Prince William County has scheduled a referendum for March 2 on moving the county seat out of the city of Manassas, setting up a fierce political battle that could change the face of the county.
The proposal for a new courthouse and other county government facilities in Independent Hill, about eight miles south of Manassas and 15 minutes closer to the populous eastern end of the county, is part of a continuing dispute over tax revenues between the county and the city, which became independent in 1975.
A move away from Manassas would place county facilities back in the county and, those who favor the move say, also bring the county tax revenues from businesses that would locate near the courthouse.
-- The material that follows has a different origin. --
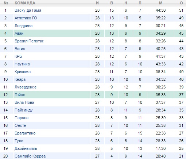186x159 pixels.
Task: Click the И games played column header
Action: [97, 3]

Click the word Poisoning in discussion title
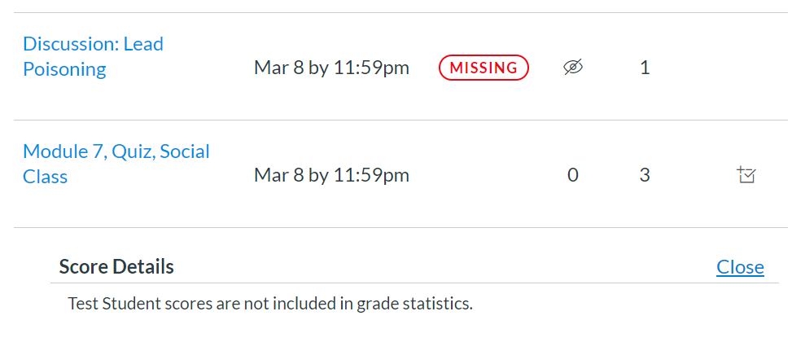pos(64,69)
Since achieving independence at a referendum of the city's voters, Manassas has taxed the facilities that surround the present courthouse, which was built in 1892.
The move is hotly debated, and the Board of County Supervisors has divided, 4 to 3, on a series of votes leading to the special March election.
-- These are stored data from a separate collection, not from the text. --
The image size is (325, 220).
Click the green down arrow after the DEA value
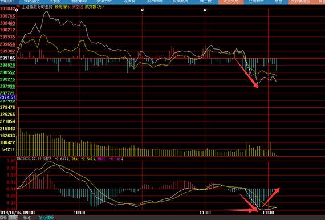coord(94,159)
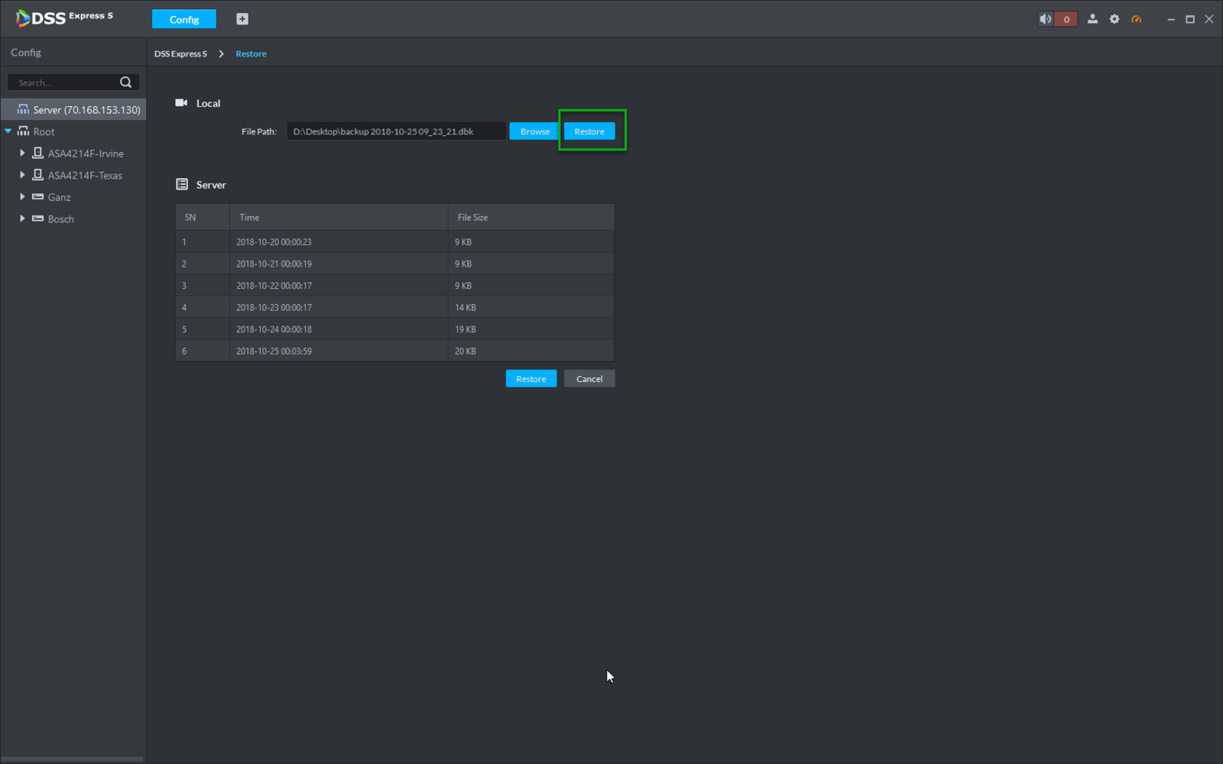Expand the Bosch device node
Image resolution: width=1223 pixels, height=764 pixels.
coord(22,219)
The ballot will contain four issues: whether to move the county seat and build a $6.4 million courthouse: authorization for a $6.4 million bond issue for the courthouse: authorization for a $4.7 million jail bond issue, and authorization for a $7.2 million bond issue to finance construction of county offices.
The proposed site is a 150-acre tract at the intersection of Rtes. 234 and 619, for which the county has an option to buy for $360,000.
The proposal already has set off several rounds of political maneuvering, and the two sides are planning fund raisers and setting up organizations to publicize their cases.
The cities of Manassas and Manassas Park, the only independent cities in the county, have asked the state legislative delegation to seek passage of a bill allowing city voters to participate in the special election. The state attorney general has issued an opinion that only county residents are eligible to vote.
The supervisors countered with a request that the General Assembly members introduce no such bill.
A group of lawyers whose offices are clustered around the present courthouse also are organizing in opposition to the move. They are considering seeking an injunction to block a vote until the issue of city voting participation is settled.
Manassas last year offered the county a package is said was worth $2.34 million if the county would drop the relocation idea and build the new courthouse in the city. The offer, now withdrawn, included a $2 million cash offer and curbs, gutters, street extensions and fee waivers.
Manassas Mayor Harry Parrish said, "In the long run such a move probably wouldn't hurt us, although we think it is to our advantage to keep the courthouse here. If citizens know the full impact the move would have on the taxpayers I can't help but think they'll vote it down."
Newly elected Board of Supervisors Chairman Donald L. White, a Manassas accountant, said, "based on our consultants report we are not going to get the economic return to justify a move. If the evaluation were being made in private industry the project would be abandoned."
White also has said a courthouse move might trigger petitions by residents in western Prince William for annexation to Manassas.
Outgoing Board Chairman Alice E. Humphries, will be leading support for the move, said Prince William did not want to get in the spot Fairfax County is in."
Fairfax County's court and office complex is in independent Fairfax City. The county has just built a new $5.4 million jail and has approved an $18.7 million bond issue for new court facilities but now finds itself squeezed for office space.
The Fairfax County Board has appointed a commission to study the possibility of moving out of Fairfax City. The town of Reston has offered free land and the county also is considering a central location at U.S. 50 and the Capital Beltway.
Humphries said "Prince William County needs to have its own identifiable seat. It does not now have that. This new complex would have the effect of melding the east and west of the county.
"We're currently operating in 38 buildings - old schools, apartments, houses and condemned buildings we've renovated - and we had to make a decision on court facilities and the jail. The decision was to put them in Prince William County.
"I've been amazed by the number of people who have told me it's time for a move," Humphries said. "It'll be a major battle. Right now, I'd say the outcome is a tossup."